Acute Disseminated Encephalomyelitis (ADEM) in Children

What is ADEM?

Acute disseminated encephalomyelitis is an immune mediated inflammatory disorder of the CNS which predominantly affects the white matter of the brain, spinal cord and optic nerves. It is usually precipitated by an infection or vaccination.

Epidemiology of ADEM

ADEM can occur at any age, but it is more common in children than in adults. The mean age at presentation is from 5 to 8 years. Although there appears to be no gender predominance, two pediatric cohorts have reported a male predominance with female to male ratios of 0.6 and 0.8. The mean incidence of ADEM is 0.4/100,000/ year in the pediatric age group. A seasonal distribution in the winter and spring has been found in studies. A plethora of viral and bacterial pathogens and a number of vaccinations have been associated with ADEM.
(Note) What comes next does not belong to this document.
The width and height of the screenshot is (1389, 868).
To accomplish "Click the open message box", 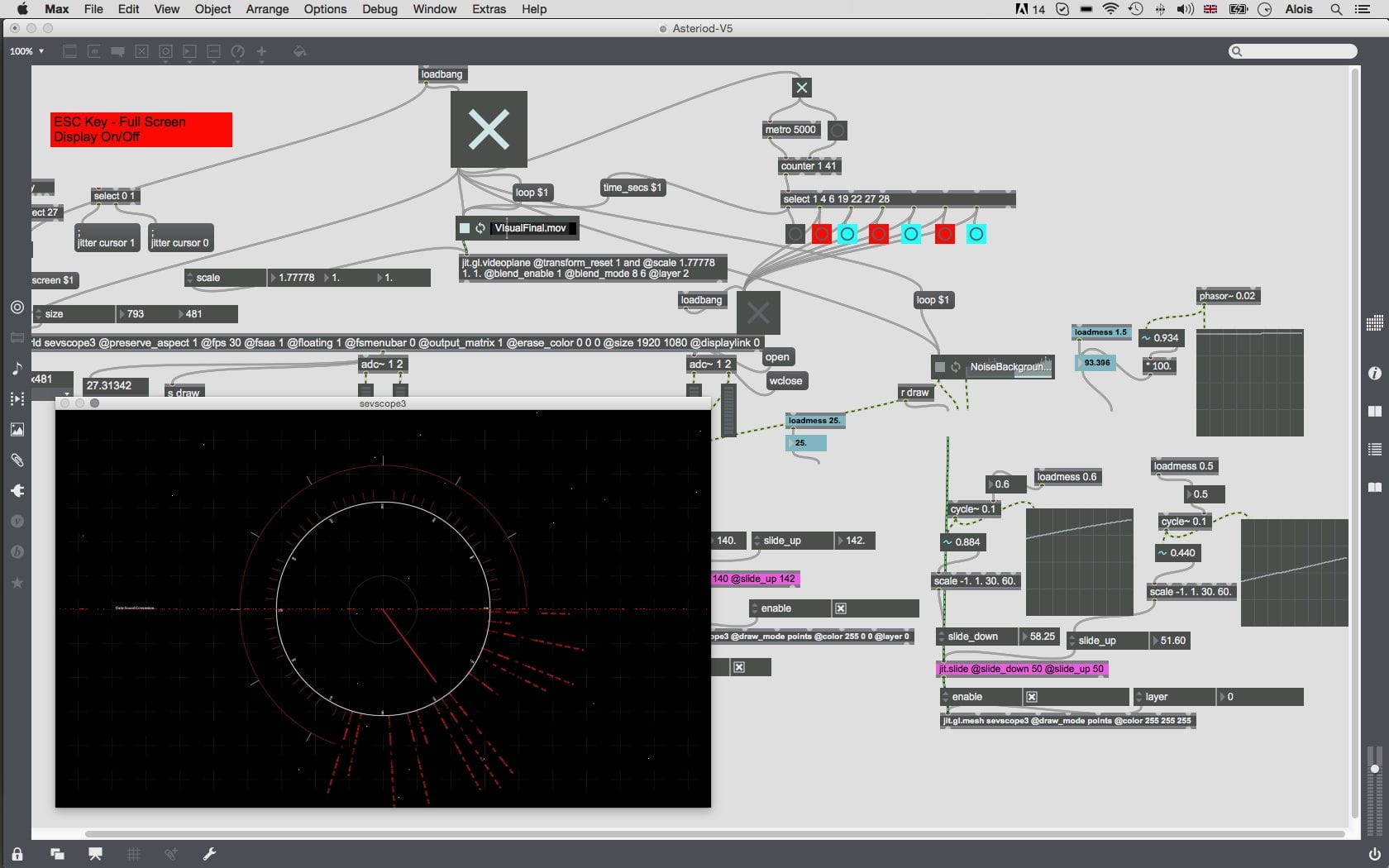I will [777, 357].
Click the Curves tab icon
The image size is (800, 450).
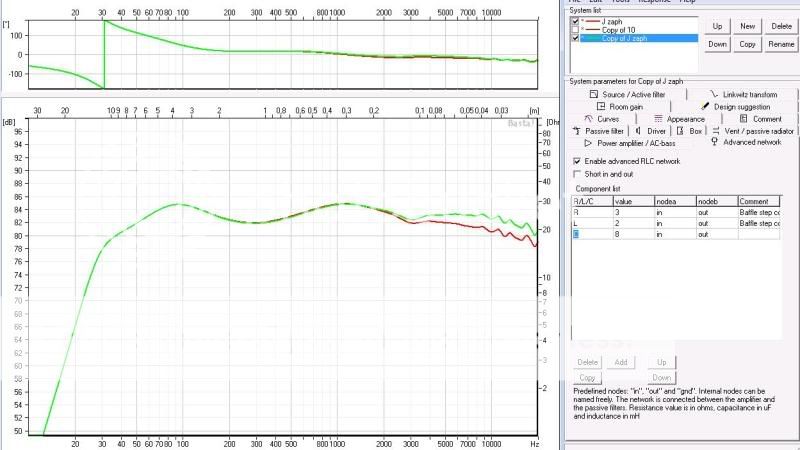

Clinical presentation of ADEM

ADEM is usually a monophasic disorder. Neurological signs and symptoms appear days to weeks after an infections or vaccination with an average latency of 4 to 13 days. Prodromal symptoms often include constitutional, systemic and poorly localized neurological symptoms such as fever, headache, vomiting, lethargy and irritability. The initial neurologic symptoms are generally multifocal and determined by the location of the lesions within the CNS. These most commonly include altered level of consciousness (encephalopathy), pyramidal tract dysfunction including monoparesis, hemiparesis, ataxia and brainstem dysfunction including cranial nerve palsies and optic neuritis. Other clinical features include seizures and meningeal signs.


Diagnosis of ADEM

Diagnosis of ADEM is based on the clinical presentation, investigations including CSF studies and MRI findings. CSF may show lymphocytic pleocytosis with elevated protein levels. MRI brain shows multifocal, poorly marginated cerebral white matter lesions on T2- and FLAIR sequences that enhance with gadolinium. The lesions are usually large, asymmetric and can involve the subcortical and central white matter and cortical gray-white junction of the cerebral hemispheres, cerebellum, brainstem and spinal cord.


Treatment of ADEM

There is no standard therapy for ADEM. Current treatment approach is based on non-specific immunosuppression with intravenous steroids followed by oral prednisone taper. Other immunomodulatory therapies including IVIG or plasmapheresis are used in cases refractory to steroids. Supportive therapy and symptomatic treatment of associated symptoms such as seizures is important.


Research in ADEM

ADEM often poses a diagnostic and prognostic challenge for neurologists. One of the most pressing questions of a child presenting with ADEM is the future risk for conversion to MS. Identification of a biomarker that will help predict the development of MS after an ADEM event is critical. There is ongoing research to understand the worldwide epidemiology and distribution of ADEM. These studies will help to gain insight into the pathogenesis of ADEM and potential preventative measures.